Mme A soutient que :
En ce qui concerne à la fois les décisions portant refus de titre de séjour, obligation de quitter le territoire français et fixant le pays de renvoi :
— elles sont entachées d’un vice d’incompétence ;
— elles sont entachées d’un vice de forme en ce qu’elles sont insuffisamment motivées ;
— elles sont entachées d’une erreur de droit en ce que le préfet de police n’a pas procédé à un examen particulier de sa situation ;
— elles méconnaissent les dispositions de l’article 8 de la convention européenne de sauvegarde des droits de l’homme et des libertés fondamentales et de l’article L. 423-23 du code de l’entrée et du séjour des étrangers et du droit d’asile ;
— elles méconnaissent les dispositions de l’article L. 421-1 du code de l’entrée et du séjour des étrangers et du droit d’asile ;
— elles méconnaissent les dispositions de l’article L. 435-1 du code de l’entrée et du séjour des étrangers et du droit d’asile ;
En ce qui concerne uniquement la décision fixant le pays de renvoi :
— elle est illégale par voie de conséquence de l’illégalité de la décision portant obligation de quitter le territoire français ;
En ce qui concerne la décision implicite de refus de sa demande de titres de séjour :
— elle est entachée d’un vice d’incompétence ;
— elle est entachée d’un vice de forme en ce qu’elle est insuffisamment motivée ;
— elle méconnait les dispositions de l’article 8 de la convention européenne de sauvegarde des droits de l’homme et des libertés fondamentales et de l’article L. 423-23 du code de l’entrée et du séjour des étrangers et du droit d’asile ;
— elle méconnait les dispositions de l’article L. 421-1 et de l’article L. 435-1 du code de l’entrée et du séjour des étrangers et du droit d’asile ;
— elle est entachée d’une erreur manifeste d’appréciation au regard de sa situation personnelle.
Par une ordonnance du 11 mars 2025, la clôture de l’instruction a été fixée au 10 avril 2025. Un mémoire produit par la requérante a été enregistré le 8 mai 2025 et n’a pas été communiqué.
La requête a été communiquée au préfet de police, qui n’a pas présenté d’observations en défense.

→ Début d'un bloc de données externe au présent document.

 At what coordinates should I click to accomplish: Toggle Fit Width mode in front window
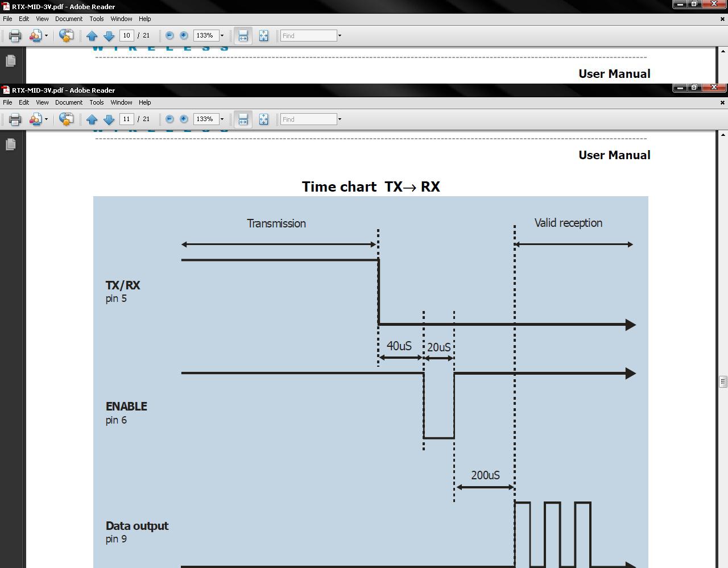[243, 119]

II. Par une requête et un mémoire, enregistrés le 29 novembre 2023 et le 5 décembre 2024 sous le n° 2327395, M. C A, représenté par Me Shahabuddin, demande au tribunal, dans le dernier état de ses écritures :
1°) d’annuler la décision implicite du préfet de police de Paris rejetant sa demande de titre de séjour ;
2°) d’annuler l’arrêté du 3 avril 2024 par laquelle le préfet de police de Paris a refusé sa demande de titre de séjour, a prononcé à son encontre une obligation de quitter le territoire français et a fixé le pays de renvoi ;
3°) à titre principal, d’enjoindre au préfet de police de Paris de lui délivrer un titre de séjour, dans un délai de 30 jours à compter de la notification du jugement à intervenir et sous astreinte de 100 euros par jour de retard ;
4°) à titre subsidiaire, d’enjoindre au préfet de police de Paris de réexaminer son dossier et de prendre une nouvelle décision, dans un délai d’un mois à compter de la notification du jugement à intervenir et sous astreinte de 10 euros par jour de retard, et de lui délivrer dans cette attente un récépissé de demande de carte de séjour l’autorisant à travailler ;
5°) de mettre à la charge de l’Etat une somme de 1 500 euros en application des dispositions de l’article L. 761-1 du code de justice administrative.
M. A soutient que :
En ce qui concerne à la fois les décisions portant refus de titre de séjour, obligation de quitter le territoire français et fixant le pays de renvoi :
— elles sont entachées d’un vice d’incompétence ;
— elles sont entachées d’un vice de forme en ce qu’elles sont insuffisamment motivées ;
— elles sont entachées d’une erreur de droit en ce que le préfet de police n’a pas procédé à un examen particulier de sa situation ;
— elles méconnaissent les dispositions de l’article 8 de la convention européenne de sauvegarde des droits de l’homme et des libertés fondamentales et de l’article L. 423-23 du code de l’entrée et du séjour des étrangers et du droit d’asile ;
— elles méconnaissent les dispositions de l’article L. 421-1 du code de l’entrée et du séjour des étrangers et du droit d’asile ;
— elles méconnaissent les dispositions de l’article L. 435-1 du code de l’entrée et du séjour des étrangers et du droit d’asile ;
En ce qui concerne uniquement la décision fixant le pays de renvoi :
— elle est illégale par voie de conséquence de l’illégalité de la décision portant obligation de quitter le territoire français ;
En ce qui concerne les décisions implicites de refus de leurs demandes de titres de séjour :
— elle est entachée d’un vice d’incompétence ;
— elle est entachée d’un vice de forme en ce qu’elle est insuffisamment motivée ;
— elle méconnait les dispositions de l’article 8 de la convention européenne de sauvegarde des droits de l’homme et des libertés fondamentales et de l’article L. 423-23 du code de l’entrée et du séjour des étrangers et du droit d’asile ;
— elle méconnait les dispositions de l’article L. 435-1 du code de l’entrée et du séjour des étrangers et du droit d’asile ;
— elle est entachée d’une erreur manifeste d’appréciation au regard de sa situation personnelle.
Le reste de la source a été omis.